JOHN MENADUE. The facts don’t show that Liberals are better economic managers. (Repost from 7/4/2018)

Jul 25, 2018

Malcolm Turnbull has made it clear that his mantra of ‘Jobs-and-Growth’ will be at the forefront of his campaign in the next election. This week he will be talking about the growth of a million jobs in 5 years, but there is nothing really remarkable in that on average over the last 15 years about 200,000 new jobs have been created each year. Further, it is less impressive because our population is growing by about two million every five years. 

Opinion polling suggests that Malcolm Turnbull is correct  about economic management with most people believing that the Liberal Party is a better economic manager than the ALP. Perhaps that is part of a common view that our superiors, even bankers, are smarter than other people. But the facts do not show that the Liberal Party is a better economic manager.

On an article in The Guardian on 19 March 2018,  Stephen Koukoulas, a research economist, after examining economic data, concluded ‘On both measures, the level of economic growth and growth relative to the US, Labor is a better performer than the Coalition. One of the weakest economic managers since the early 1970s is the current Abbott/Turnbull administration where GDP growth has averaged a mere 0.60% per quarter which is just 0.04 percentage points above the US performance.’

At the 2013 election, Tony Abbott campaigned stridently about government debt under the Gillard/Rudd governments. At that time, the Australian government debt to GDP was 30.7%. In 2017 it was 41.9% and projected to increase further.

In 2013, the last Rudd government budget deficit was 1.2% of GDP. It rose to 1.9% of GDP in 2017.

Only two Australian treasurers have been awarded the coveted Euromoney ‘Finance Minister of the Year’ award. Paul Keating won it in 1984 in recognition of the government’s role in structural reform. Wayne Swan won the award in 2011 in recognition of the government’s successful response to the Global Financial Crisis.

It is unlikely that recent treasurers, Joe Hockey or Scott Morrison, would make the shortlist for this award.

But what about Peter Costello who because of his performance as treasurer in the Howard government is now suggested as a possible and belated alternative to Malcolm Turnbull.

Peter Costello was a very lucky treasurer. He inherited a booming world economy and a mining boom. As Paul Keating once put it, Peter Costello was ‘Hit in the arse by a rainbow’.

But with record revenues in boom times, Peter Costello introduced measures which have left a very serious and damaging legacy. Continuing chronic budget deficits are very much due to Peter Costello. The Howard and Costello government wasted the buoyant revenues of the mining boom.

The parliamentary budget office put this problem in the following terms.

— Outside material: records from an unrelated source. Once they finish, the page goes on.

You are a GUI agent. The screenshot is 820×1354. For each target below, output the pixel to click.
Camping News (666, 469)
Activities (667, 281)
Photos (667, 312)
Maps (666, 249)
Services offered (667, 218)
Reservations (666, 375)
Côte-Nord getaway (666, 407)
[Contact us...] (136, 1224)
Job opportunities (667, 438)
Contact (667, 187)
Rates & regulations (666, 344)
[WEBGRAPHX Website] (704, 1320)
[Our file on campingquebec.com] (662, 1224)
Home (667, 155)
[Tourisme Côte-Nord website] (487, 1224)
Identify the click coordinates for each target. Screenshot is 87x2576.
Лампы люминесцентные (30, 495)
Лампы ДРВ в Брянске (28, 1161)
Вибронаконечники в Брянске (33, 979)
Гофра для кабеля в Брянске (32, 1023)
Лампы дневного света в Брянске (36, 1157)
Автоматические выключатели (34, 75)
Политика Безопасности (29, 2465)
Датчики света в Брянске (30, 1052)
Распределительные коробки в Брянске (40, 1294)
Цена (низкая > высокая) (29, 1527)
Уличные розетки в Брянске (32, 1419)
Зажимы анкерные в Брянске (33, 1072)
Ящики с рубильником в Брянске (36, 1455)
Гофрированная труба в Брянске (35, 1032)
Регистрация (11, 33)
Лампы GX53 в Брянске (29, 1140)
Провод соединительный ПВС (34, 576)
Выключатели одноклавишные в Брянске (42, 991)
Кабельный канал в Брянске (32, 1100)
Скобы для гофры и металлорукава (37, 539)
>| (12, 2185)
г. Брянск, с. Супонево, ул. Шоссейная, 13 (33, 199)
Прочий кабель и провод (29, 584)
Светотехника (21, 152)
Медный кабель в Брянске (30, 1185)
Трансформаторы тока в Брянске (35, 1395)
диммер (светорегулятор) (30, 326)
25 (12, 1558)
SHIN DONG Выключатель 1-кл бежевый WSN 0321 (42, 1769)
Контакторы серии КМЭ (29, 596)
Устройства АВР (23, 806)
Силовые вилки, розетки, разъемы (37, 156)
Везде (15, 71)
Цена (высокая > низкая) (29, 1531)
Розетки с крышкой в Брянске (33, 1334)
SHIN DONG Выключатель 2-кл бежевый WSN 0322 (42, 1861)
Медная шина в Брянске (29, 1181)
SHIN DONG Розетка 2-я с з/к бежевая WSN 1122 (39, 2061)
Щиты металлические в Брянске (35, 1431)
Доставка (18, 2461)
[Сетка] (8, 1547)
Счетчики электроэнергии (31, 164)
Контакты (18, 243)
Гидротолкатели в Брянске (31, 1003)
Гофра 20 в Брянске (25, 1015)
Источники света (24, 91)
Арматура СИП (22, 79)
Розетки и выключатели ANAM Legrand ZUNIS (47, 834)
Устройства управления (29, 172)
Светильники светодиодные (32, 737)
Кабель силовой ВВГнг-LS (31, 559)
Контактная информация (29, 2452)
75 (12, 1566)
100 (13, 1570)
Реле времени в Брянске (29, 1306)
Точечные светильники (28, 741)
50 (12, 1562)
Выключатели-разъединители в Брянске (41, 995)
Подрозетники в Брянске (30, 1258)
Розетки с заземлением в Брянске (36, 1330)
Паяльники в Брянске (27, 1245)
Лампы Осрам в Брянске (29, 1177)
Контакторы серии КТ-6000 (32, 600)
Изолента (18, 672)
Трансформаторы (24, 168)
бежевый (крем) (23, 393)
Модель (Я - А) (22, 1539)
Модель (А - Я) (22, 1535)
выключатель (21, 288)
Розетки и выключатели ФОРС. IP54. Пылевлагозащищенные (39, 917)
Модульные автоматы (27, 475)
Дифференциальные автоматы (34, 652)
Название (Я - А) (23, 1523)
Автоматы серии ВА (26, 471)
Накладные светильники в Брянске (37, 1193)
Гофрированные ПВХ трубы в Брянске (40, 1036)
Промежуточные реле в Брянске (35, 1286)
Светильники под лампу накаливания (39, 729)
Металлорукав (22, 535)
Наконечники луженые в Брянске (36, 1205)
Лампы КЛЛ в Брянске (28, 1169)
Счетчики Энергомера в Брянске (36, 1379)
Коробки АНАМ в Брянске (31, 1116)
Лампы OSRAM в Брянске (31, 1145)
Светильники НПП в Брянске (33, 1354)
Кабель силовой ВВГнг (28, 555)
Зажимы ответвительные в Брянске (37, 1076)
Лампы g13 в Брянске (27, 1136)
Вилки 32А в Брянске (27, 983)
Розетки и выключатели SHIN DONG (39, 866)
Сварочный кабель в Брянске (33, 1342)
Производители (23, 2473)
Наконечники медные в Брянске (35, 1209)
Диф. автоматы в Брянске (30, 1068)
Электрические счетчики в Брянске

‘Over two-thirds of the five percentage points of GDP decline in structural receipts over the period 2002/3 to 2011/12, was due to the cumulative effects of the successive personal income tax cuts granted between 2003/4 and 2008/9. A further quarter was the result of a decline in excise and customs duties as a proportion of GDP. Significant factors driving this trend included the abolition of petroleum fuels excise indexation in the 2001/2 Budget and the decline in the consumption of cigarettes and tobacco over the period.’

The IMF came to much the same conclusion. It identified two periods of Australian ‘fiscal profligacy’ in recent years, both during the Howard turn in office – in 2003 at the start of the mining boom and during his final years in office between 2005 and 2007. (SMH Jan 11, 2013).

In short, our continuing structural budget deficit is due in substantial part to the Howard/Costello government’s laxity with government spending and tax reductions during the mining boom. We blew the benefits of the mining boom when we should have been doing more to improve the underlying budget position.

The Howard/Costello years locked in negative gearing concessions and generous treatment of capital gains which have been at great cost to the government in lost revenue and priced many young Australians out of the housing market.

There were tax-free superannuation benefits, franking credit rebates and a whole series of decisions on spending and tax that have caused continuing budget difficulties and the skewing of the tax system and the economy in favour of older generations. There really has been generational theft.

It is estimated by the Australian Institute and the National Centre for Social and Economic Modelling that next year these tax lurks introduced by Howard/Costello will cost the budget over $50 billion a year. We are paying a very heavy price for the budget damage that Peter Costello inflicted over a decade ago.

Peter Costello must bear a heavy responsibility for our continuing budget deficit problems but Wayne Swan did not help either.

The other major cause of the structural deficit is that the Rudd government spent heavily to counter the global financial crisis. It was more successful than almost any other government in the world in avoiding a major recession and unemployment, but when the recovery took hold, the Rudd and Gillard governments did not focus on the structural deficit problem particularly as identified by the Henry tax review. Some improvements were made to reduce middle-class welfare like the subsidy to private health insurance and the over-generous concessions that Peter Costello had given to superannuants. But the improvements were nowhere near enough.

On balance, the ALP has had a better record in economic management. But Malcolm Turnbull will assert otherwise, despite the facts.